Smoking is not ok | Teen Ink

Smoking is not ok

May 25, 2010
By lexi erickson BRONZE, Afton, Wyoming
lexi erickson BRONZE, Afton, Wyoming
1 article 0 photos 0 comments

Smoking is killing you with every smoke you take. The people around you are also in danger because you are smoking. This usually won’t kill a person right away but it works slowly and deadly. Smoking is even bad for the environment. Most smokers after their smoke just throw their ends on the ground. Smoking is not only bad for your health but also its bad for the people around you. We should stop smoking in public.
Smoking is an addictive habit that is very unhealthy. In a health class the wise teacher taught that every time you smoke you damage and destroy important brain cells. These brain cells include memory, the ability to learn, and choice making skills. In a case scenario someone started smoking at the age of sixteen. Although this person has been smoking they go against static’s and live to be sixty-five years old. The percent of that person’s life that they would be able to use their full brain would be for 24%. This means for the other 73% of their life they would only use what’s left of their brain. The website www.smoking-facts.net states, “Of every 100,000 15 year old smokers, tobacco will prematurely kill at least 20,000 before the age of 70.
Of the 3,000 teens that started smoking today, nearly 1,000 will eventually
die as a result from smoking.
Adolescent girls who smoke and take oral birth control pills greatly increase their chances of having blood clots and strokes.” These facts prove that smoking is bad for your health, and should not be allowed in public.
When people smoke they are putting others in danger also not just themselves.

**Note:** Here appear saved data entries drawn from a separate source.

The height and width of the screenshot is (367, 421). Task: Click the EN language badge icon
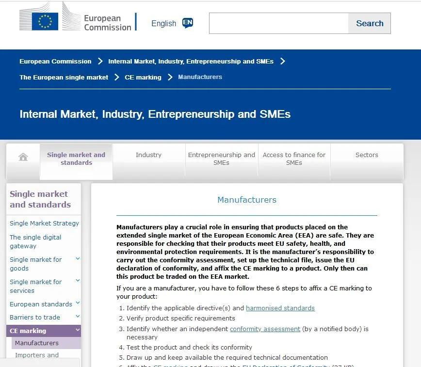[188, 23]
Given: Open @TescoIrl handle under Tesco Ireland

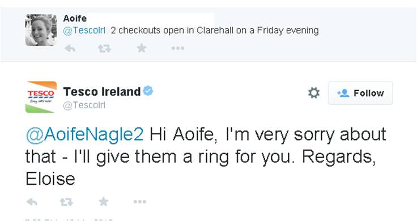Looking at the screenshot, I should tap(84, 105).
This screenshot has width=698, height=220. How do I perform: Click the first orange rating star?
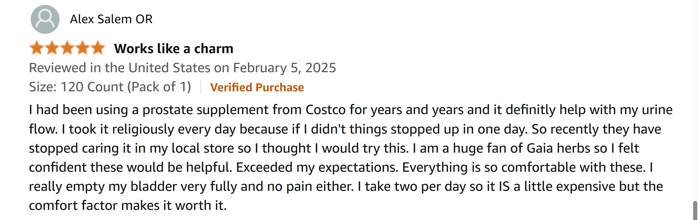tap(37, 48)
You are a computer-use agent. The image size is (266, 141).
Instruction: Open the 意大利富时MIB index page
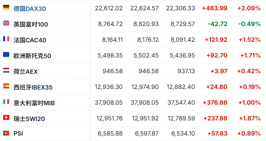[34, 103]
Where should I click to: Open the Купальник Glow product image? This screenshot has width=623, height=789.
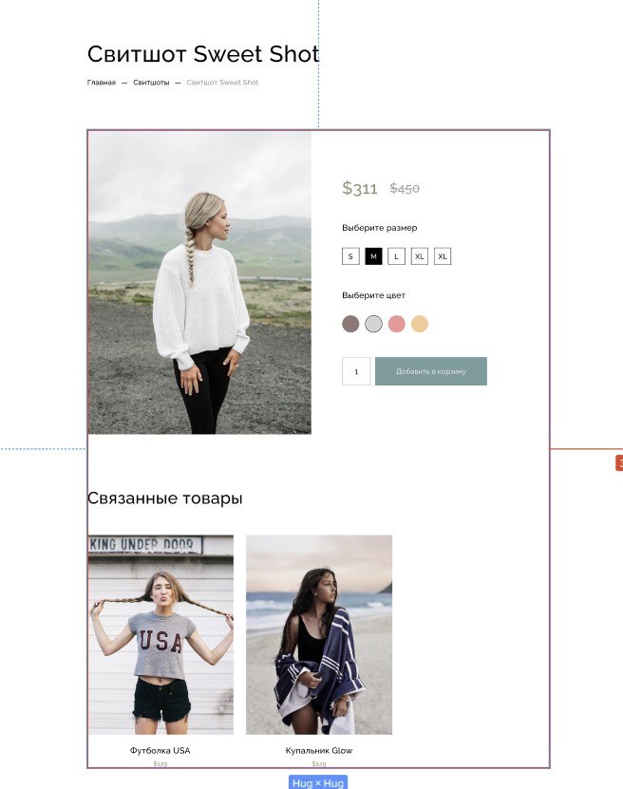point(319,634)
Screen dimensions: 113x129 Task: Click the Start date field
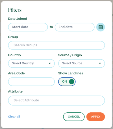28,27
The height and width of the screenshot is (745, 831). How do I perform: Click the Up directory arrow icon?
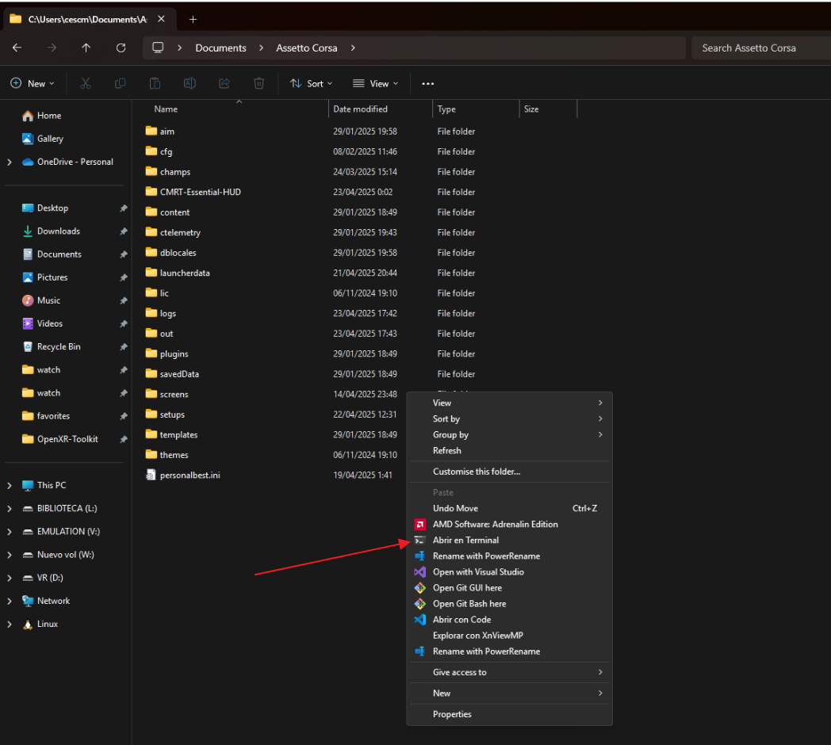tap(86, 48)
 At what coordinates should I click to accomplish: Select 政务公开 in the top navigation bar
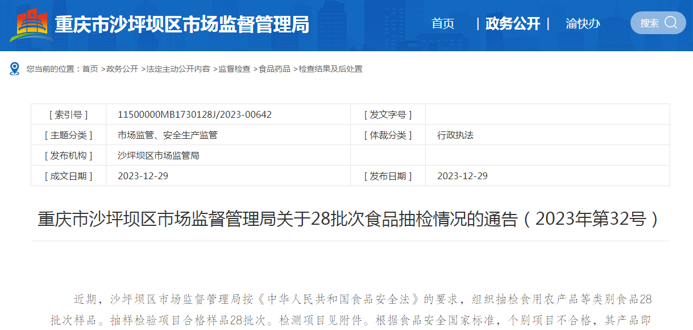click(513, 24)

Smoking is also bad for others. The website www.no-smoke.org states” Throughout the years, the science of secondhand smoke has driven the secondhand smoke policy engine from separate smoking and nonsmoking sections to separately ventilated smoking rooms to 100% smoke free environments. We now know that 53,800 people die every year from secondhand smoke exposure. This number is based on the midpoint numbers for heart disease deaths (48,500), lung cancer deaths (3,000), and SIDS deaths (2,300) as calculated in the 1997 California EPA Report on Secondhand Smoke.” This static’s are high and therefore should be taken seriously.

Smoking is a danger to all people around.
This is the time to take action for your life. Now is the time to make people aware of the dangers they are putting themselves and others in. We, as members of the high school community, need to take a stand for our health and try to stop the amount of smokers in the valley. Smoking is not a safe public action.